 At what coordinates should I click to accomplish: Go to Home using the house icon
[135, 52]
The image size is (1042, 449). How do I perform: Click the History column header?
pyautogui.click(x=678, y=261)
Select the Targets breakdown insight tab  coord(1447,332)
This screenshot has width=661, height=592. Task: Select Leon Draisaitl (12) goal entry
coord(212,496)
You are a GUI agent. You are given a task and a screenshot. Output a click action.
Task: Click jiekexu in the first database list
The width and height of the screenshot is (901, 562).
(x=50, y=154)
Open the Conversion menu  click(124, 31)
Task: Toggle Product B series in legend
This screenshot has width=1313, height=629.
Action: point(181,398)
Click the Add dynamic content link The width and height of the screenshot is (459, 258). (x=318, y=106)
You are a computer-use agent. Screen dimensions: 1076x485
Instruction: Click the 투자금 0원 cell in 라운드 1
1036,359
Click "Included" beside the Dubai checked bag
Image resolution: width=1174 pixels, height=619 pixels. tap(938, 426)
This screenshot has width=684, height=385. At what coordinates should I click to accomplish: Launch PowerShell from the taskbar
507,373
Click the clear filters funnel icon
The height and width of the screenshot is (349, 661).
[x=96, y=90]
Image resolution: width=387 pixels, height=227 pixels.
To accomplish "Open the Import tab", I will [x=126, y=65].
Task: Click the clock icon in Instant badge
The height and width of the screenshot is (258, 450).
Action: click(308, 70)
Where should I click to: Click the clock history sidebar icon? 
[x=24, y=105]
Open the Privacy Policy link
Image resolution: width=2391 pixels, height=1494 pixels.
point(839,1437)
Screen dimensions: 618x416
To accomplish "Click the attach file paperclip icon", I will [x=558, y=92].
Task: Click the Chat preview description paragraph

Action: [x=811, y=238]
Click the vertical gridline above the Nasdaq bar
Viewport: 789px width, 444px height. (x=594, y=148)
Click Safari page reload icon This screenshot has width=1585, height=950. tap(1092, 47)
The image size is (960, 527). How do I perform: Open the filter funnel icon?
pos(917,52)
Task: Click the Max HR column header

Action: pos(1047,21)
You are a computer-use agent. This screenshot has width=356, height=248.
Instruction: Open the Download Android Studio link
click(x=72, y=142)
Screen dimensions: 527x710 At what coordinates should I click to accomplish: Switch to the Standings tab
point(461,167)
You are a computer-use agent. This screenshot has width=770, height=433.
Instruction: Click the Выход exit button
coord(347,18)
::::
Return all of the entries above line for line, with every word, number, and mark left unchanged.

— Answer to this task —
 At what coordinates should I click to accomplish: Go to Home using the house icon
[135, 52]
The image size is (1042, 449). How do I perform: Click the History column header?
pyautogui.click(x=678, y=261)
Select the Targets breakdown insight tab  coord(1447,332)
This screenshot has width=661, height=592. Task: Select Leon Draisaitl (12) goal entry
coord(212,496)
You are a GUI agent. You are given a task and a screenshot. Output a click action.
Task: Click jiekexu in the first database list
The width and height of the screenshot is (901, 562).
(x=50, y=154)
Open the Conversion menu  click(124, 31)
Task: Toggle Product B series in legend
This screenshot has width=1313, height=629.
Action: point(181,398)
Click the Add dynamic content link The width and height of the screenshot is (459, 258). (x=318, y=106)
You are a computer-use agent. Screen dimensions: 1076x485
Instruction: Click the 투자금 0원 cell in 라운드 1
1036,359
Click "Included" beside the Dubai checked bag
Image resolution: width=1174 pixels, height=619 pixels. tap(938, 426)
This screenshot has width=684, height=385. At what coordinates should I click to accomplish: Launch PowerShell from the taskbar
507,373
Click the clear filters funnel icon
The height and width of the screenshot is (349, 661).
[x=96, y=90]
Image resolution: width=387 pixels, height=227 pixels.
To accomplish "Open the Import tab", I will [x=126, y=65].
Task: Click the clock icon in Instant badge
The height and width of the screenshot is (258, 450).
Action: click(308, 70)
Where should I click to: Click the clock history sidebar icon? 
[x=24, y=105]
Open the Privacy Policy link
Image resolution: width=2391 pixels, height=1494 pixels.
point(839,1437)
Screen dimensions: 618x416
To accomplish "Click the attach file paperclip icon", I will [x=558, y=92].
Task: Click the Chat preview description paragraph

Action: [x=811, y=238]
Click the vertical gridline above the Nasdaq bar
Viewport: 789px width, 444px height. (x=594, y=148)
Click Safari page reload icon This screenshot has width=1585, height=950. tap(1092, 47)
The image size is (960, 527). How do I perform: Open the filter funnel icon?
pos(917,52)
Task: Click the Max HR column header

Action: pos(1047,21)
You are a computer-use agent. This screenshot has width=356, height=248.
Instruction: Open the Download Android Studio link
click(x=72, y=142)
Screen dimensions: 527x710 At what coordinates should I click to accomplish: Switch to the Standings tab
point(461,167)
You are a computer-use agent. This screenshot has width=770, height=433.
Instruction: Click the Выход exit button
coord(347,18)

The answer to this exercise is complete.